Scedosporium apiospermum is a filamentous, ubiquitous environmental mold that can cause various human infections. It is an opportunistic pathogen, primarily affecting individuals with low immunity or underlying health conditions. 

1. apiospermum is found worldwide, and its prevalence varies depending on geographic location and the population studied. It is more commonly reported in regions with a warmer climate, such as tropical and subtropical areas. Recently it has been found in temperate regions.
2. apiospermum is primarily acquired through environmental exposure. It is commonly found in soil, contaminated water sources (such as stagnant or polluted water), and decaying organic matter. Inhalation of fungal spores is the most accessible entry route, particularly for respiratory infections. However, direct injection through traumatic wounds or surgical procedures can lead to localized infections.

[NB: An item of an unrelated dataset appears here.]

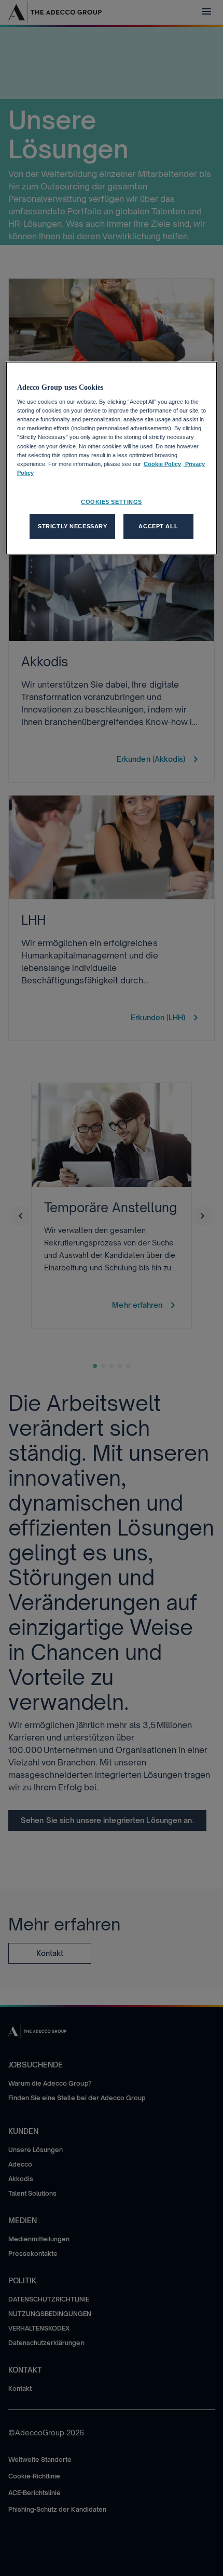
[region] (112, 458)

The main risk factor for S. apiospermum infections is immunosuppression. People with compromised immune systems, such as solid organ transplant recipients, individuals with hematological malignancies, and those with AIDS, are more susceptible to these infections. Other risk factors include chronic lung diseases (e.g., cystic fibrosis), long-term corticosteroid use, and prior trauma or surgery. 

• Kingdom: Fungi  
• Phylum: Ascomycota  
• Class: Sordariomycetes  
• Order: Microascales  
• Family: Microascaceae  
• Genus: Scedosporium  
• Species: Scedosporium apiospermum

Structure: 

• Scedosporium apiospermum is a filamentous saprophytic fungus. It has a complex and multicellular structure characteristic of filamentous fungi.  
• Hyphae: S. apiospermum consists of hyphae, which are long, branching, and thread-like structures. The hyphae form the main body of the fungus and are composed of multiple cells. 
• Mycelium: The interconnected network of hyphae is known as the mycelium. The mycelium grows through the substrate, such as soil or organic matter, and functions in nutrient absorption and expansion of the fungus. 
• Conidiophores: S. apiospermum produces specialized structures called conidiophores, which bear conidia. They are typically ellipsoidal or cylindrical and have a size range of approximately 3-6 µm in width and 5-20 µm in length. 
• Conidia are the asexual spores produced by S. apiospermum. These spores are typically unicellular and responsible for the fungus’s dispersal and reproduction. Conidia are usually small, oval-shaped, and pale brown and can be found in chains or clusters at the ends of conidiophores. 
• Cleistothecia are the fruiting bodies produced during the sexual phase of S. apiospermum‘s life cycle. These structures are spherical and contain asci (sac-like structures) that produce ascospores. The size of cleistothecia can vary but is generally around 100-200 µm in diameter. 
• Apothecia: S. apiospermum is capable of sexual reproduction, although it is less common than asexual reproduction. Sexual reproductive structures, known as apothecia, can develop under specific conditions. Apothecia contain ascospores, the sexual spores of the fungus. 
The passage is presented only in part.